Given data Block Start

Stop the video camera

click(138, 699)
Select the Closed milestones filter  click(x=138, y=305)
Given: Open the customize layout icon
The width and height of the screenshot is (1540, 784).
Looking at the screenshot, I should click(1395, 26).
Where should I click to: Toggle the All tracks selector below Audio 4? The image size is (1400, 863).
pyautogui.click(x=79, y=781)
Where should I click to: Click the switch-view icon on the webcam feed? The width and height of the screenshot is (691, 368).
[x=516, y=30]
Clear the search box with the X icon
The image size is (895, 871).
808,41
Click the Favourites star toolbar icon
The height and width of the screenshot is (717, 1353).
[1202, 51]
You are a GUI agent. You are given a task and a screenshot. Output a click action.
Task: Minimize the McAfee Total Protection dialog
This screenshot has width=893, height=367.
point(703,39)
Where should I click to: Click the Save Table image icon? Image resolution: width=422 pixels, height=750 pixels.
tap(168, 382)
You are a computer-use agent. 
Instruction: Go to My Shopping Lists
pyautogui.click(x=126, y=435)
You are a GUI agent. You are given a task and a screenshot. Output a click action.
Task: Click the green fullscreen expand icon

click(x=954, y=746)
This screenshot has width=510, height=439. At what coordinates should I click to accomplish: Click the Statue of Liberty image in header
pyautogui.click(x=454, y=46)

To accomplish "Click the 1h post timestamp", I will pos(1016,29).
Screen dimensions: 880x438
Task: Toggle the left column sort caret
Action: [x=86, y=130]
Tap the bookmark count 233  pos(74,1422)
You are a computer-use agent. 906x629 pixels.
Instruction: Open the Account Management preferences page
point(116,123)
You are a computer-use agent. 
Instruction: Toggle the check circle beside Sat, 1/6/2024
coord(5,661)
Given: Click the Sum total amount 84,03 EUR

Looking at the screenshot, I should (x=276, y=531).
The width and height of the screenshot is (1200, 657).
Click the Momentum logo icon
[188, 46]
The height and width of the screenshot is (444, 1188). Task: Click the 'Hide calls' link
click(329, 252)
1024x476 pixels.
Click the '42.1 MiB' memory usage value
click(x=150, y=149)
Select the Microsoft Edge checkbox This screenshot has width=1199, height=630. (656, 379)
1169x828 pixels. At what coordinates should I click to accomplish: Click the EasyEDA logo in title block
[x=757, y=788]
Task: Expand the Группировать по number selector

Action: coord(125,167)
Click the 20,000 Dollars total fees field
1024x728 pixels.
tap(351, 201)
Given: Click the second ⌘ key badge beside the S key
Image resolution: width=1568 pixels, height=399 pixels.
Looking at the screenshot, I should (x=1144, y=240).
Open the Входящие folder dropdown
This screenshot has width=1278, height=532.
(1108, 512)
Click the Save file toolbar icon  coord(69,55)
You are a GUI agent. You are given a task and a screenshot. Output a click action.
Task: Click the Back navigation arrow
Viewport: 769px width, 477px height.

Given data Block End

» Required work
The answer should be all the entries, restated with no word changed.

» Exercise response
Stop the video camera

click(138, 699)
Select the Closed milestones filter  click(x=138, y=305)
Given: Open the customize layout icon
The width and height of the screenshot is (1540, 784).
Looking at the screenshot, I should click(1395, 26).
Where should I click to: Toggle the All tracks selector below Audio 4? The image size is (1400, 863).
pyautogui.click(x=79, y=781)
Where should I click to: Click the switch-view icon on the webcam feed? The width and height of the screenshot is (691, 368).
[x=516, y=30]
Clear the search box with the X icon
The image size is (895, 871).
808,41
Click the Favourites star toolbar icon
The height and width of the screenshot is (717, 1353).
[1202, 51]
You are a GUI agent. You are given a task and a screenshot. Output a click action.
Task: Minimize the McAfee Total Protection dialog
This screenshot has width=893, height=367.
point(703,39)
Where should I click to: Click the Save Table image icon? Image resolution: width=422 pixels, height=750 pixels.
tap(168, 382)
You are a computer-use agent. 
Instruction: Go to My Shopping Lists
pyautogui.click(x=126, y=435)
You are a GUI agent. You are given a task and a screenshot. Output a click action.
Task: Click the green fullscreen expand icon

click(x=954, y=746)
This screenshot has width=510, height=439. At what coordinates should I click to accomplish: Click the Statue of Liberty image in header
pyautogui.click(x=454, y=46)

To accomplish "Click the 1h post timestamp", I will pos(1016,29).
Screen dimensions: 880x438
Task: Toggle the left column sort caret
Action: [x=86, y=130]
Tap the bookmark count 233  pos(74,1422)
You are a computer-use agent. 906x629 pixels.
Instruction: Open the Account Management preferences page
point(116,123)
You are a computer-use agent. 
Instruction: Toggle the check circle beside Sat, 1/6/2024
coord(5,661)
Given: Click the Sum total amount 84,03 EUR

Looking at the screenshot, I should (x=276, y=531).
The width and height of the screenshot is (1200, 657).
Click the Momentum logo icon
[188, 46]
The height and width of the screenshot is (444, 1188). Task: Click the 'Hide calls' link
click(329, 252)
1024x476 pixels.
Click the '42.1 MiB' memory usage value
click(x=150, y=149)
Select the Microsoft Edge checkbox This screenshot has width=1199, height=630. (656, 379)
1169x828 pixels. At what coordinates should I click to accomplish: Click the EasyEDA logo in title block
[x=757, y=788]
Task: Expand the Группировать по number selector

Action: coord(125,167)
Click the 20,000 Dollars total fees field
1024x728 pixels.
tap(351, 201)
Given: Click the second ⌘ key badge beside the S key
Image resolution: width=1568 pixels, height=399 pixels.
Looking at the screenshot, I should (x=1144, y=240).
Open the Входящие folder dropdown
This screenshot has width=1278, height=532.
(1108, 512)
Click the Save file toolbar icon  coord(69,55)
You are a GUI agent. You are given a task and a screenshot. Output a click action.
Task: Click the Back navigation arrow
Viewport: 769px width, 477px height.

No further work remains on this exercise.